43318330_p  Drame sordide de l'impuissance.

   Pimprenelle me l'avait conseillé, et Stephie avait proposé de rendre hommage à Thierry Jonquet. Ayant adoré la Belle et la Bête (voir plus bas), j'ai donc lu Mémoire en cage, son premier roman (1982), où j'ai retrouvé le commissaire Gabelou, anti-héros blasé dont Thierry Jonquet disait : "Mon flic, Gabelou, ne comprend pas grand-chose ; il est près de la retraite et il en a ras-le-bol."

        On comprend Gabelou...Tout est glauque dans Mémoire en cage, à commencer par l'héroïne, Cynthia, coincée dans son fauteuil roulant comme les héros grolandais du film Aaltra. Mais là où les voisins picards partent porter réclamation auprès de l'entreprise finnoise qui a fabriqué la benne de tracteur qui s'est écrasée sur eux, Cynthia, elle, ne va pas bien loin. Elle a quinze ans, bave, est machiavélique à l'intérieur, réduite à l'état de légume à l'extérieur. On lui change sa serviette quand elle a ses règles ; on la nettoie quand elle est sale ; on la cloue devant la télévision. Un autre handicapé, fan de Chantal Goya, la touche en profitant de son état ; un obsédé sexuel succède à ses infirmières.

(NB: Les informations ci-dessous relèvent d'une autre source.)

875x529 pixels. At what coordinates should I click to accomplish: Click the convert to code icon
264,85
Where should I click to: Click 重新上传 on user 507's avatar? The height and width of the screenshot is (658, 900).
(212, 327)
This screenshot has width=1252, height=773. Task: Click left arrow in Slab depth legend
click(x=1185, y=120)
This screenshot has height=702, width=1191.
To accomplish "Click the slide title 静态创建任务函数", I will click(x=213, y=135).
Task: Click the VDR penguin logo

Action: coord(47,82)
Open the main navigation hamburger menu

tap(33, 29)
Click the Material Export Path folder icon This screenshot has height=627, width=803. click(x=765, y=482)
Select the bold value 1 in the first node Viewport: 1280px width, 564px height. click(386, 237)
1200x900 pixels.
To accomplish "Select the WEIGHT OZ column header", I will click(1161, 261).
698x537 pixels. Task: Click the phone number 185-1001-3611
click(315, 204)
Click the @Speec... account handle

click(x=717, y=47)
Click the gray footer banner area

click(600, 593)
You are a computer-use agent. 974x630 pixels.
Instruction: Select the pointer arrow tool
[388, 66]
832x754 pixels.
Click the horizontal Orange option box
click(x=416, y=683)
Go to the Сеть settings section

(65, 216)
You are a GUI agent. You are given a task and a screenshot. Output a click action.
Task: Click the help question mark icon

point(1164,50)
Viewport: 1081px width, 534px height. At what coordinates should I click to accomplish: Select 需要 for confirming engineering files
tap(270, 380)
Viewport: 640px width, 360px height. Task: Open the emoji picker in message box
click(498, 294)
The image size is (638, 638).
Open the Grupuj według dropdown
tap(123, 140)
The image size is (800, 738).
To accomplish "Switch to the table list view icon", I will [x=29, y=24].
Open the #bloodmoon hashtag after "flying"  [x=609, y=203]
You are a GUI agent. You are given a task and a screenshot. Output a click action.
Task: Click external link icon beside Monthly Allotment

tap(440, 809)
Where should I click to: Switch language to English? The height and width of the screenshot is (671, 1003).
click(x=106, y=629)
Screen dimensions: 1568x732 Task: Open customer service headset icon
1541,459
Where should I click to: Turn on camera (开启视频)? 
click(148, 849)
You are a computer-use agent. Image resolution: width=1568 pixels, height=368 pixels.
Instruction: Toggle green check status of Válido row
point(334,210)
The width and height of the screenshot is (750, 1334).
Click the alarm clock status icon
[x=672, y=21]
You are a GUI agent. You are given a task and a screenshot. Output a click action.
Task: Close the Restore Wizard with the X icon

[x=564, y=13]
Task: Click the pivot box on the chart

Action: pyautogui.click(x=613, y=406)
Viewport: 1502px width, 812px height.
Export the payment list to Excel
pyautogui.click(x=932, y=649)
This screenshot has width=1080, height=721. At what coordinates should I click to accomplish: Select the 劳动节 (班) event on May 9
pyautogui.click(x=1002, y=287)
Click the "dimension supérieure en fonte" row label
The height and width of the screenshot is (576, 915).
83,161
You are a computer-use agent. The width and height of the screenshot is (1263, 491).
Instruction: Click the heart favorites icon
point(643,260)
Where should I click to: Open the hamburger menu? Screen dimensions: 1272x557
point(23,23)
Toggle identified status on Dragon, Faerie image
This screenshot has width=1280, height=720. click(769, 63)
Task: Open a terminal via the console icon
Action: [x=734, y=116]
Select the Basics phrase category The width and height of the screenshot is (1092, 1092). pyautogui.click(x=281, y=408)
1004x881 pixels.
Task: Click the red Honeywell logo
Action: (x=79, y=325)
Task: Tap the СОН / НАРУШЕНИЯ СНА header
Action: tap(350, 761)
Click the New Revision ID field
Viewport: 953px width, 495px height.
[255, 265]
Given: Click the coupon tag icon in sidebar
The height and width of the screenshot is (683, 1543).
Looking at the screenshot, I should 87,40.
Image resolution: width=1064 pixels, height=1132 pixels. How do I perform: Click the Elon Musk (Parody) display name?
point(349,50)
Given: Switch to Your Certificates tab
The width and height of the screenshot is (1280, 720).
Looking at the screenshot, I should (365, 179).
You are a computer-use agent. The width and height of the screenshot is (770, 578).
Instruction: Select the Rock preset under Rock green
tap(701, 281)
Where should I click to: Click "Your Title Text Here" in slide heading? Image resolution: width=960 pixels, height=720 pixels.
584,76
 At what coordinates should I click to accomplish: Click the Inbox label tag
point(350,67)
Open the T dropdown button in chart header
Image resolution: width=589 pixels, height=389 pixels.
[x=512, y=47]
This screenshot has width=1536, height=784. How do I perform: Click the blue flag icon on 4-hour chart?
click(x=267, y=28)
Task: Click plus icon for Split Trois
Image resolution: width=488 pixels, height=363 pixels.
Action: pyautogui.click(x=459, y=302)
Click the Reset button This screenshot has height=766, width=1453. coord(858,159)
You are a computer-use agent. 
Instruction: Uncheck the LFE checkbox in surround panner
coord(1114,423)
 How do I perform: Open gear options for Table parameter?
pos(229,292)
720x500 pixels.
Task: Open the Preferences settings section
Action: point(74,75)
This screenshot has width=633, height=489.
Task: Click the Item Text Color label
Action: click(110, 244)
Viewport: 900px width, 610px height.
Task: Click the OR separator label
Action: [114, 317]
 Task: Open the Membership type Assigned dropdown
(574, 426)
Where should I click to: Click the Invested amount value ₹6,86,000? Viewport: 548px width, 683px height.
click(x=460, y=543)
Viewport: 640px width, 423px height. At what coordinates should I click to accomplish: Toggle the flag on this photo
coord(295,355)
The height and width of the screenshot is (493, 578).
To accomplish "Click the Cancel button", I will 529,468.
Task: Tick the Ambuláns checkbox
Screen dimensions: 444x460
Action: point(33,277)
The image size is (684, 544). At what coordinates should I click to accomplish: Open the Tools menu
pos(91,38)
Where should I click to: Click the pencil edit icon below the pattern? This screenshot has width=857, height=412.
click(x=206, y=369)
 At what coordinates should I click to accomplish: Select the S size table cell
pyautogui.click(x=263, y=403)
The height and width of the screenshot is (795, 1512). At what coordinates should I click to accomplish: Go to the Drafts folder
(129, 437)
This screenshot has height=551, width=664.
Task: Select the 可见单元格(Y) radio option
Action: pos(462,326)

     Mais Cynthia ne veut qu'une chose : tuer l'ordure qui l'a mise dans cet état. Drame sordide, donc, en trois temps : "Qui ?", "Pourquoi ?", et surtout "Comment ?" Comment Cynthia va-t-elle s'y prendre alors qu'elle est impotente ? Thierry Jonquet ménage le suspense jusqu'au bout : c'est cru, c'est glauque, mais terriblement retors.